1.8 B cell affinity distribution measurements in PBMC with direct ImmunoSpot® tests
Direct ImmunoSpot® assays inherently reveal information about ASC affinity. Following basic rules of antigen-antibody binding, ASC that produce high-affinity antibody will leave dense and sharp secretory footprints on membrane-bound antigen, while ASC producing antibody with lower functional affinity for the membrane-associated antigen will form faint and diffuse spots [18]. Performing direct ImmunoSpot® assays under conditions when the membrane is coated with graded antigen densities helps to further enhance such affinity studies. Typical results for these types of tests done on human PBMC are shown in Fig. 5, in this case using PBMC from a COVID-19 mRNA vaccine recipient.
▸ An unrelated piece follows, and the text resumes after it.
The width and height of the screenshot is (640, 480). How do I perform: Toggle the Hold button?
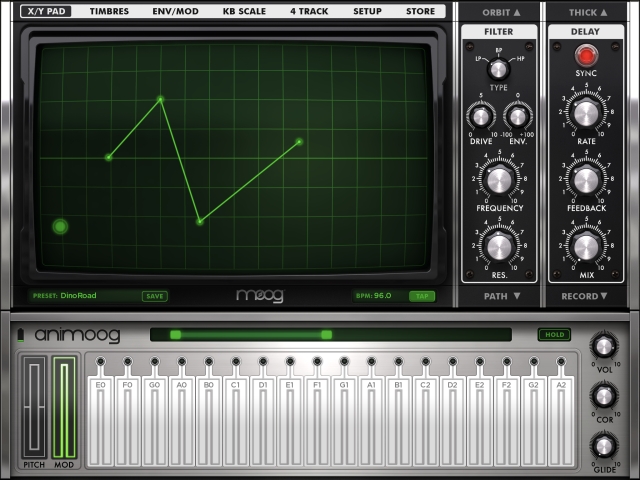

Like for the inverted ImmunoSpot® assay, here too the cells were plated into all replicate wells at an assay-specific, Goldilocks number (3 x 104 PBMC/well) needed to achieve 50 Spike-specific SFU/well. A direct ImmunoSpot® assay was performed in which, however, the Spike protein coating density was graded. In Fig. 5A-D, representative well images are shown for each coating concentration of Spike protein. Here too, a reduction in SFU numbers is seen as the coating density was decreased. The corresponding SFU numbers are shown in a conventional bar diagram in Fig. 5E, and in a composite bar diagram format in Fig. 5F.
In this chapter we present data demonstrating that B cell ImmunoSpot® assays are capable of distinguishing between model ASC (murine B cell hybridomas) known to secrete mAb with variable functional affinity for defined antigens. Further, through characterizing the B cell response elicited in COVID-19 mRNA vaccine recipients, we highlight the utility of both antigen-specific, inverted and direct ImmunoSpot® assays for characterizing the functional affinity distribution of the antigen-specific B cells present in PBMC. In the following Materials and Methods section, we provide detailed protocols for performing such inverted and direct ImmunoSpot® assays. Here we also refer to a chapter by Yao et al. [20] in this volume that describes defining of the Goldilocks number in detail, and to a chapter by Karulin et al. [28] on high content image analysis of B cell-derived SFU. The underlying B cell biology is elaborated in greater detail in a chapter by Lehmann et al. [18], also in this volume.